Un bocage à reconstruire
Entre 1950 et 2000, le bassin versant de l'Orne a perdu près de 60 % de son linéaire de haies. Le remembrement, la mécanisation et la pression foncière ont redessiné le paysage en profondeur. Ce mouvement s'est ralenti, parfois inversé — mais les cicatrices sont là, visibles dans les pentes érodées, les cours d'eau envasés, la biodiversité appauvrie.
Lors de nos entretiens, les acteurs du territoire ont été unanimes sur un point : la restauration des paysages n'est pas qu'une question esthétique ou environnementale. C'est une question économique et sociale. Un bocage en bon état produit de l'eau propre, régule le climat local, abrite les pollinisateurs dont dépend l'agriculture, et retient les habitants qui choisissent de s'installer là pour la qualité du cadre de vie.
L'eau comme révélateur
L'Orne prend sa source dans le Perche et traverse le bocage avant d'arriver à Caen, où elle alimente en eau potable plusieurs centaines de milliers d'habitants. Ce qui se passe en amont — dans les prairies, les talus, les fossés — conditionne directement la qualité de ce qui arrive en aval.
Les agriculteurs que nous avons rencontrés le savent mieux que quiconque : quand il pleut fort sur des parcelles sans haies, l'eau ruisselle, emporte la terre, charge les rivières de nitrates et de sédiments.
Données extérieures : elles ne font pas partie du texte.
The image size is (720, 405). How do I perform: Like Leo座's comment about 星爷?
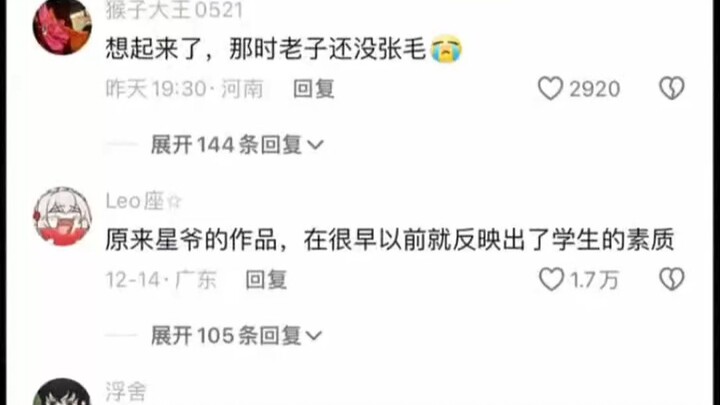click(x=551, y=279)
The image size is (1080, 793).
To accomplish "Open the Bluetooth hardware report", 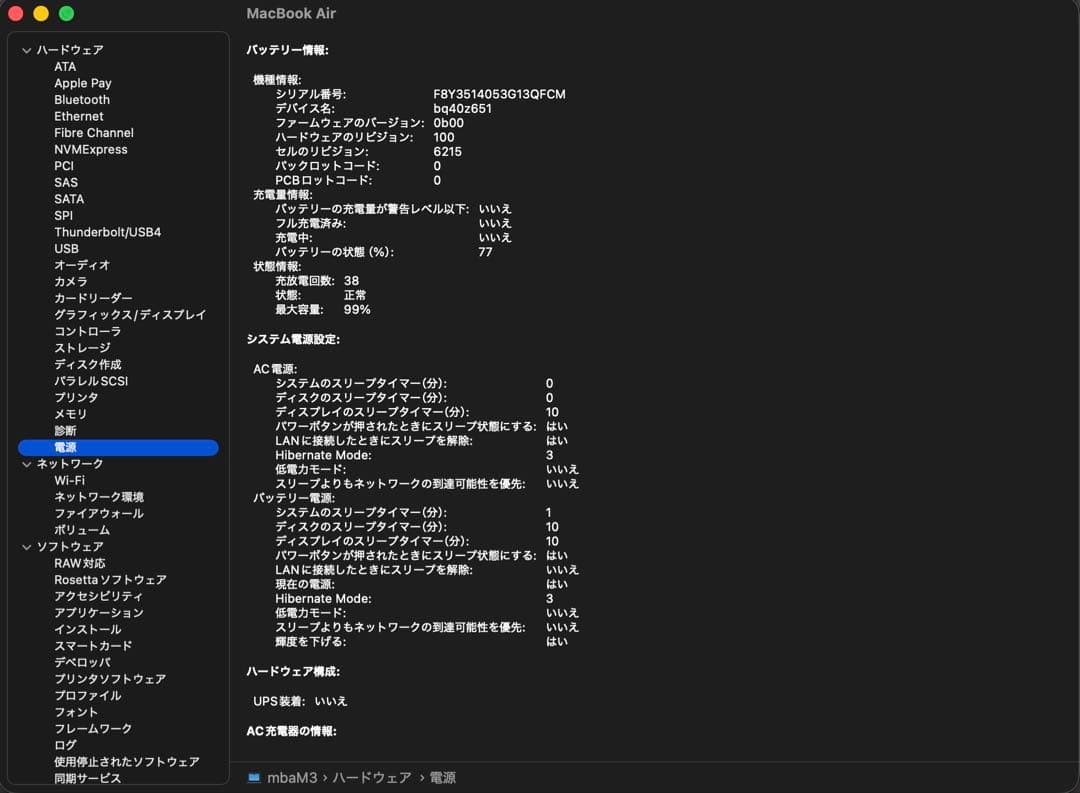I will click(x=81, y=99).
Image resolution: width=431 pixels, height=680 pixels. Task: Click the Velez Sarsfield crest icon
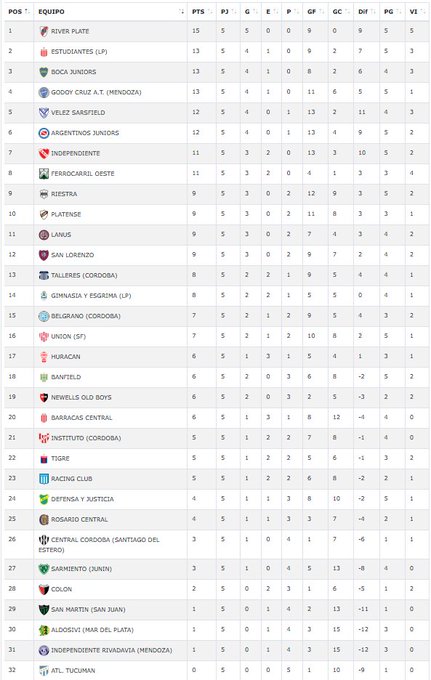click(x=44, y=113)
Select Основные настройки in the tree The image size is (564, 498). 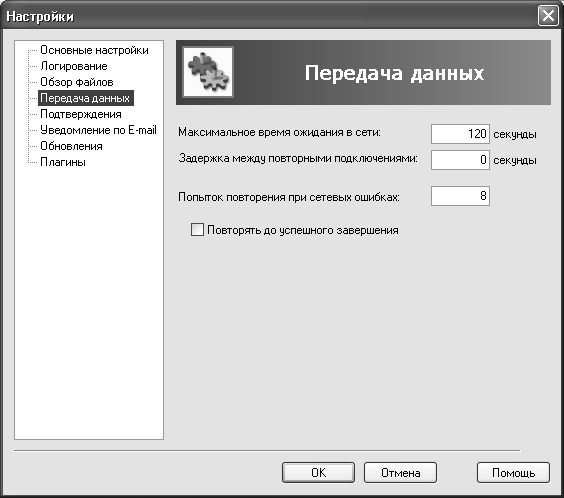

La restauration du bocage est, de ce point de vue, une infrastructure aussi stratégique qu'un réseau d'assainissement.
« On a planté 4 kilomètres de haies en trois ans. Ce n'est pas de l'idéologie — c'est parce que mes vaches ont moins chaud en été, que mes prairies retiennent mieux l'eau, et que mon voisin capteur d'eau potable arrête de m'en vouloir. »
— Éleveur bovin, commune de Saint-Denis-de-VillenetteCe que font les acteurs du territoire
Plusieurs initiatives existent déjà sur le bassin versant. Bois Bocage Énergie accompagne les agriculteurs dans la plantation et la gestion durable des haies — avec un modèle économique qui transforme le bois de taille en énergie locale. Rhizome travaille à l'interface entre agriculture régénératrice et circuits courts alimentaires. Des collectivités ont lancé des programmes de renaturation des cours d'eau.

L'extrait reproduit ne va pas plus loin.